PROBLEM DESCRIPTION: From the line containing "Given: Select the Grouped column layout" down to the last line of the material below, copy each line exactly and leave out the rest.

-=-=-=-=-

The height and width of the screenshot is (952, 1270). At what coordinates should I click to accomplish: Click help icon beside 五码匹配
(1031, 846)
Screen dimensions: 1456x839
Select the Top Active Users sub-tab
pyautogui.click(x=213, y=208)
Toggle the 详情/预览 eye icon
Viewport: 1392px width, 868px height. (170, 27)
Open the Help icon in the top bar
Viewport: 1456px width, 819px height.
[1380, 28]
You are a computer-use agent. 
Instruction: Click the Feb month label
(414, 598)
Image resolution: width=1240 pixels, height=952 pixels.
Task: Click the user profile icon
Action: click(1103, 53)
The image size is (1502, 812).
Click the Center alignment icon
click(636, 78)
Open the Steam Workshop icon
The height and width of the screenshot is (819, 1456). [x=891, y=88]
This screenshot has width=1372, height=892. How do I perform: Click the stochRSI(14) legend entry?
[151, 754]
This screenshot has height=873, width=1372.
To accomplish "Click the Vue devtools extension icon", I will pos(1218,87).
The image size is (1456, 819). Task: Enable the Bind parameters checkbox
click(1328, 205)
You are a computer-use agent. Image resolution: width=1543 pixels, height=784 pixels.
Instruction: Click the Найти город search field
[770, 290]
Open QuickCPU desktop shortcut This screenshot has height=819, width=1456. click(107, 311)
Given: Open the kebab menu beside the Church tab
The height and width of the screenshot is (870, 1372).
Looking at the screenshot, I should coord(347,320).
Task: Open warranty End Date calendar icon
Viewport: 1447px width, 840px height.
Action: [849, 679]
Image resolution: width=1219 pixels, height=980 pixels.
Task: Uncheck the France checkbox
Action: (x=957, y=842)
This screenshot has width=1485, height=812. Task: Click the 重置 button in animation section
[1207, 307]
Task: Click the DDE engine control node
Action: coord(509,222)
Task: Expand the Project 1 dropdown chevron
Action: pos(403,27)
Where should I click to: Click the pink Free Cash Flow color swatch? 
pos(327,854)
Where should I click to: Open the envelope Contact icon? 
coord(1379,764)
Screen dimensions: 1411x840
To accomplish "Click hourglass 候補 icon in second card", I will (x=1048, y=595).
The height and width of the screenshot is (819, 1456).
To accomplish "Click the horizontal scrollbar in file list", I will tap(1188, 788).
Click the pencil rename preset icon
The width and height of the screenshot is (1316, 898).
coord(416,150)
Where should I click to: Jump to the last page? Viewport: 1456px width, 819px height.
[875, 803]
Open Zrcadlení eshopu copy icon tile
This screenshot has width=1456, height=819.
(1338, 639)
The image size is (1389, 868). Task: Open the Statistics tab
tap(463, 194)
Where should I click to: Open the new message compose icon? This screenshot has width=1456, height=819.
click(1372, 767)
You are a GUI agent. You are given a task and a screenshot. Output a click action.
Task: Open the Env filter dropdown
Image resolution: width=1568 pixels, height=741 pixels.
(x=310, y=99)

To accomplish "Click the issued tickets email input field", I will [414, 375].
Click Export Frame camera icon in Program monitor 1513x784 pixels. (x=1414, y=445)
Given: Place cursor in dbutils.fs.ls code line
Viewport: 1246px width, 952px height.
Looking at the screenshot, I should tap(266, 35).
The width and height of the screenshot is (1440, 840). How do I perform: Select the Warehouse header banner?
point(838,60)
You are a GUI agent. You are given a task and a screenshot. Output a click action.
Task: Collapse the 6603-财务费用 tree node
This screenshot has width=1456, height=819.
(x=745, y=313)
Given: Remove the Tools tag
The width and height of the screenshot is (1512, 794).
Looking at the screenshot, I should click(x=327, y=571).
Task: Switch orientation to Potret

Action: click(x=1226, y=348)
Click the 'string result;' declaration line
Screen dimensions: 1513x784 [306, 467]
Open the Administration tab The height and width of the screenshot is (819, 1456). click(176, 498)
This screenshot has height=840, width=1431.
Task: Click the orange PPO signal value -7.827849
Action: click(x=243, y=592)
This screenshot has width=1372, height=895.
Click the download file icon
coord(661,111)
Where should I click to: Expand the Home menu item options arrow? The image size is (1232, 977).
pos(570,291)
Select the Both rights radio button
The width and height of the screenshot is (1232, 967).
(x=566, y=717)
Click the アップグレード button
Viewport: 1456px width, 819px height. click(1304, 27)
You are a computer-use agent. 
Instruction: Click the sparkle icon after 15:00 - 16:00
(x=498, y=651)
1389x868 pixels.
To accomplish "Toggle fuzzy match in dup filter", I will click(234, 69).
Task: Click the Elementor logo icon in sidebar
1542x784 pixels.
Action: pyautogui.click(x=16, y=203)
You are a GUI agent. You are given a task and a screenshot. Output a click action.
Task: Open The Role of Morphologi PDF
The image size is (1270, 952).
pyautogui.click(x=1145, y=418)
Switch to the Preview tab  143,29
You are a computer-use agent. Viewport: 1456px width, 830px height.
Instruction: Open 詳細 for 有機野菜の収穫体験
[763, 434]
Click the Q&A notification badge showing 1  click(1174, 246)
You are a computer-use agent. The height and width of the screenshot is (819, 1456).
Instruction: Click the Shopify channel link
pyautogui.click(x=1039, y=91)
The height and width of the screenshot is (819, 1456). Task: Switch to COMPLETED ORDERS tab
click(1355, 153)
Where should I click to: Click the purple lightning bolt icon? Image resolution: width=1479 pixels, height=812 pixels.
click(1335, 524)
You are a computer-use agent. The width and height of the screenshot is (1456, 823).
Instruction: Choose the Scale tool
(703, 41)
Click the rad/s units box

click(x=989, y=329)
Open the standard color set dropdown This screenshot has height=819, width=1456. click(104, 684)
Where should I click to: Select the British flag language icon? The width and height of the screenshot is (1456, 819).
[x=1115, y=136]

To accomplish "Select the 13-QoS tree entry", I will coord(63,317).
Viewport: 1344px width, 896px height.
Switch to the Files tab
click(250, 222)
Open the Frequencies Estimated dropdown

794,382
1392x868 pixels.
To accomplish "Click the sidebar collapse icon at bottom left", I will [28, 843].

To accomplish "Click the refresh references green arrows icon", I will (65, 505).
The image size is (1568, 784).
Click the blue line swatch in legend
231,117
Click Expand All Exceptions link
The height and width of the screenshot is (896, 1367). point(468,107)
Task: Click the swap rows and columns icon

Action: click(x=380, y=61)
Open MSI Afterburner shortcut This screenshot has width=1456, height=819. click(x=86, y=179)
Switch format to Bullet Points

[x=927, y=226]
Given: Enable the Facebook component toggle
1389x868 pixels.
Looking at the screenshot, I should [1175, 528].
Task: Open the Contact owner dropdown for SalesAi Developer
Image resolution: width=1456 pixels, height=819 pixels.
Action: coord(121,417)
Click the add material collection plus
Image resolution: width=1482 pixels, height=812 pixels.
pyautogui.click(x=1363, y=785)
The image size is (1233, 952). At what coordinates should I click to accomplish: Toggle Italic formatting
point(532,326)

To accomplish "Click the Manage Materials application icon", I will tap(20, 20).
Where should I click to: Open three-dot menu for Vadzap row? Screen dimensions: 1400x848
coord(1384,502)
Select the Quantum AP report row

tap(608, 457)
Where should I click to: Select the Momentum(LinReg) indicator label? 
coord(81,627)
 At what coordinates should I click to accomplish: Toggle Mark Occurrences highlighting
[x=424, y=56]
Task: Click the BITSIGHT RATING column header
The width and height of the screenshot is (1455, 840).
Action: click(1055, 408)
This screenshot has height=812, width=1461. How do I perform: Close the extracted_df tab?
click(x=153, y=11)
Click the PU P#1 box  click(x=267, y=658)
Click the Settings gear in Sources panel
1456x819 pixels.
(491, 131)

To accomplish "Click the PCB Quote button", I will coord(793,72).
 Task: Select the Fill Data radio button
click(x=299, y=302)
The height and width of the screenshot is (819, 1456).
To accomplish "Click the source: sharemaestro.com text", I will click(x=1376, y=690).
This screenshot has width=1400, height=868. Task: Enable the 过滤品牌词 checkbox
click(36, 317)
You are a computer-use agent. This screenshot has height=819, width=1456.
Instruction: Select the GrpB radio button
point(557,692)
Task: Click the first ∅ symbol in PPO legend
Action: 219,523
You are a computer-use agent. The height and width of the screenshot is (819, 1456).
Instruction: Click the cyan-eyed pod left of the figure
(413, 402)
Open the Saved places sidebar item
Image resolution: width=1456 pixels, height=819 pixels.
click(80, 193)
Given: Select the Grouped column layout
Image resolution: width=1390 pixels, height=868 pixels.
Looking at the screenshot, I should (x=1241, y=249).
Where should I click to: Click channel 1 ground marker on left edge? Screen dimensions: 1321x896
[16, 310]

-=-=-=-=-

RESPONSE BOX:
Given: Select the Grouped column layout
Image resolution: width=1390 pixels, height=868 pixels.
Looking at the screenshot, I should (x=1241, y=249).
Where should I click to: Click channel 1 ground marker on left edge? Screen dimensions: 1321x896
[16, 310]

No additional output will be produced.